_DOCUMENT PASSAGE_
--- --- ---

In addition to its remixes of ancient myths and the challenge to the notion of art collecting, the Treasures exhibition accomplished the spectacular on a grand scale. But Hirst has never been beyond questions around copyright. I wonder about the economics and ethics of reproducing, for example, Disney characters like Mickey Mouse, Goofy and Balloo. Were they purchased, or permission given? Does fair use apply? Hirst is no stranger to infringements and has the finances to bat them off. In Leeds this year I also saw his 20ft anatomical sculpture Hymn (1999–2005) and read that back in 2000, Hirst settled out of court when he was sued for copyright infringement by the designer and maker of the Young Scientist Anatomy Set that inspired it. This ability to ‘get away with it’ is surely something that irks reviewers and commentators, and likely their readers. The danger of this annoyance is risking not seeing the broader issues in the round.

What posed challenges for dealers and collectors about Treasures was not being able to buy pieces in isolation while sets of works were too large to store or display. Highly desirable pieces were not purchasable for practical reasons, making a mockery of the whole enterprise. As an art-lover who cannot afford to buy art, these obstacles for those who can afford to make me chuckle because they render rich dealers and collectors as unable to ‘possess a Damien Hirst’ as me. Reviewers such as Jacqui Davies for Sight & Sound feel that this cannot be regarded as satire because it lacks criticism. Earlier in Hirst’s career, he played the art market and won big. Now he toys with it in other but still disruptive ways. Like the banana issue, perhaps the criticism is in the idea rather than the act or object.

Davies also points out in her review the misogyny that can be drawn from the marketing images for Jaws (1975) in which the viewer is privy to a young nude woman being stalked by the shark and the potent imagery of violent penetration this evokes all re-performed in Andromeda and the Sea Monster. Elsewhere in the exhibition, Minotaur graphically depicted the bull-man cross in the throes of pinning down and raping a woman. The titles give no indication of untoward actions while in viewing the works visitors were confronted with violence towards women – specifically young, conventionally attractive women society reckons are ‘asking for it’. The double-edged sword is that while it is important to show certain realities, the images might be read as titillating. But show the realities (albeit through fantasy) they do. Moreover, so do all of the naked female figures in the show in their rare and realistic inclusion of labia. The vulvae on the figures are a further indication of the exhibition’s lies that the works are over 2000 years old, as this part of female anatomy was already being smoothed over in ancient Greek art. Their presence is an act of truth-telling, just as is the literal rape in Minotaur as opposed to the victim-blaming implied or impending rapes that are sanitised in much classical and ancient art.

Instead of being quick to take offence, we ought to look closely at and consider the detail. The art market is characterised by obscene amounts of money raised by seemingly arbitrary or undeserving objects. Why shouldn’t a banana be worth US$120,000? If we count up its food miles, the human labour involved in its existence and journey across the world, its centuries-long selective breeding for human consumption, and not just its cheap purchase from a supermarket, perhaps it is worth that, or even more. The point is, it invites consideration of those issues, just as Hirst’s elaborate Treasures show invited consideration of a great many issues society ought to confront. In reading his work rather than dismissing it, there is much to learn about unravelling systems of control and propaganda.




iThere’s a fascinating documentary about the art market, The Price of Everything (dir. Nathaniel Kahn, 2018) in which collector Stefan Eldis who owns one of the sheep series describes it having to be renewed as the bodies degrade over time, raising similar questions as Maurizio Cattelan’s banana does about the idea being the art rather than the object, as Amy Bryzgel goes into in the linked article.

--- --- ---

_DATA PROVIDED_

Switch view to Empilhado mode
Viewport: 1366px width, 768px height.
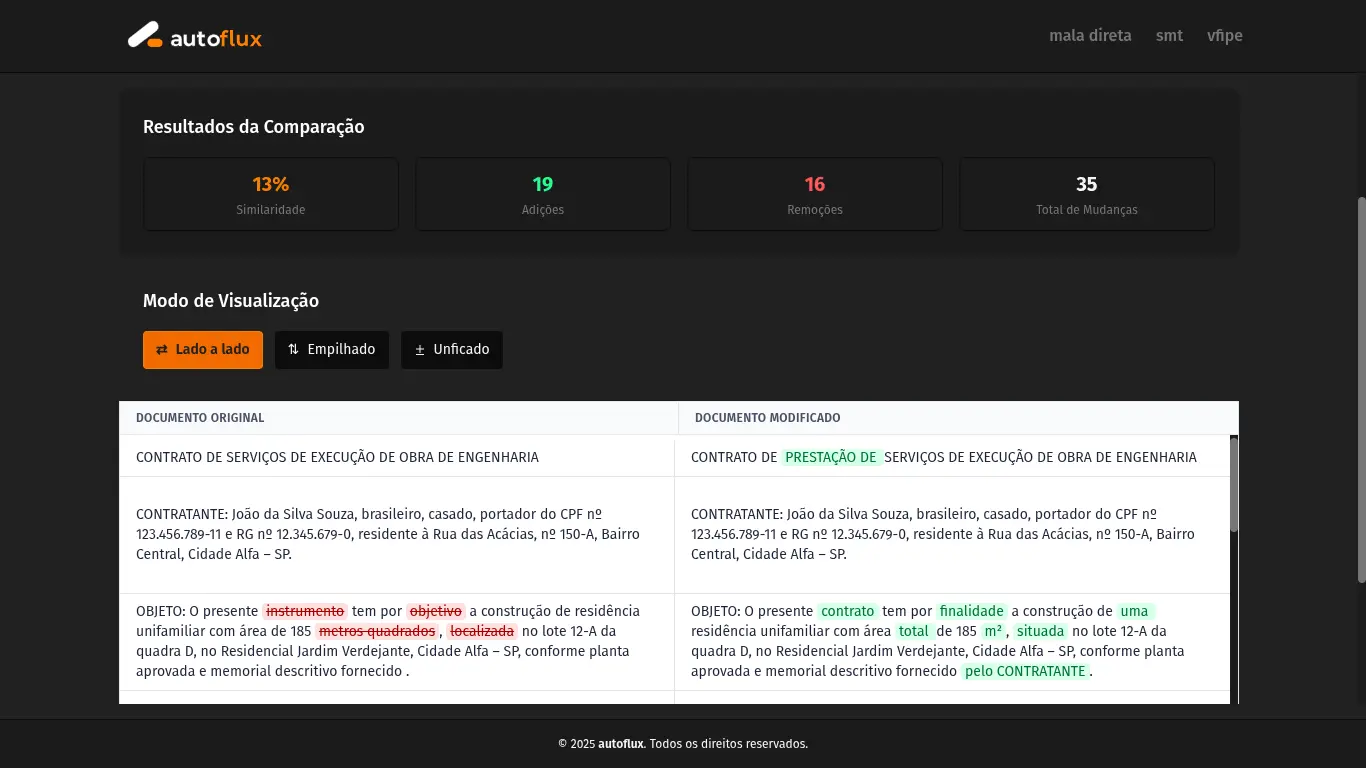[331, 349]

--- --- ---

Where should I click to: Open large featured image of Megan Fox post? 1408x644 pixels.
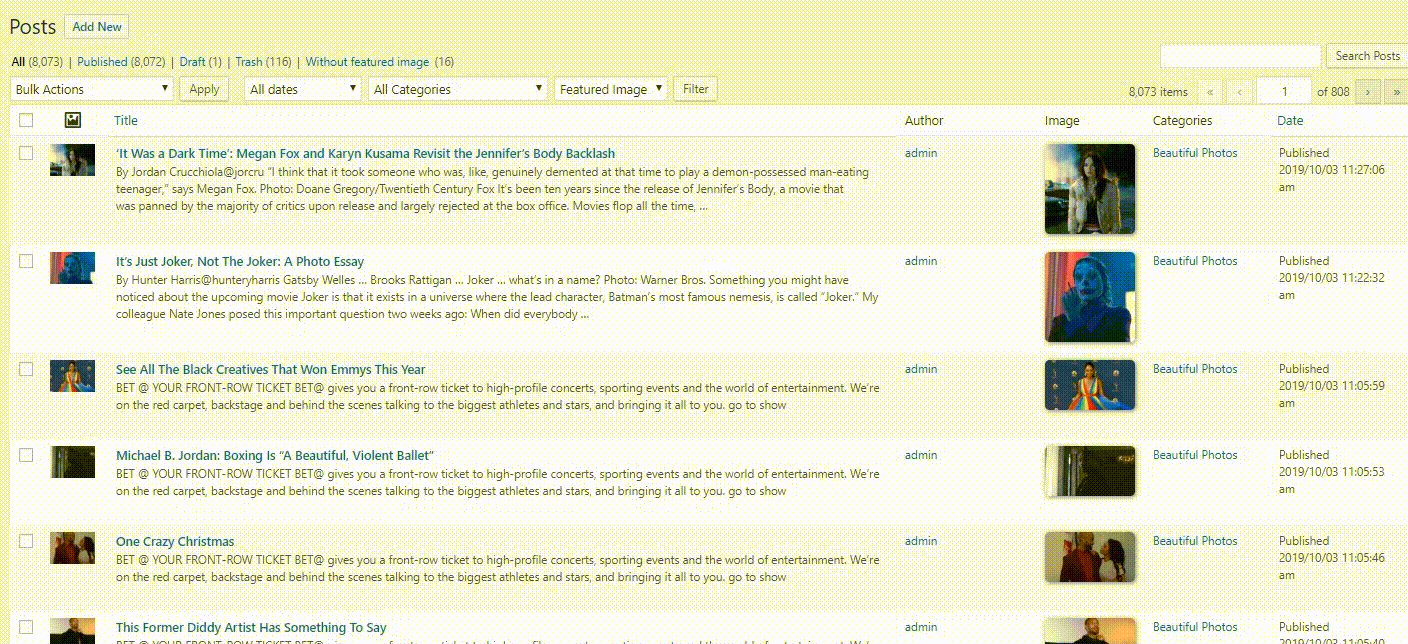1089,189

--- --- ---

_WHAT YOU NEED TO DO_
In the passage on Damien Hirst's Treasures exhibition, who sued Hirst for copyright infringement over his sculpture Hymn?

_RESPONSE_
The designer and maker of the Young Scientist Anatomy Set.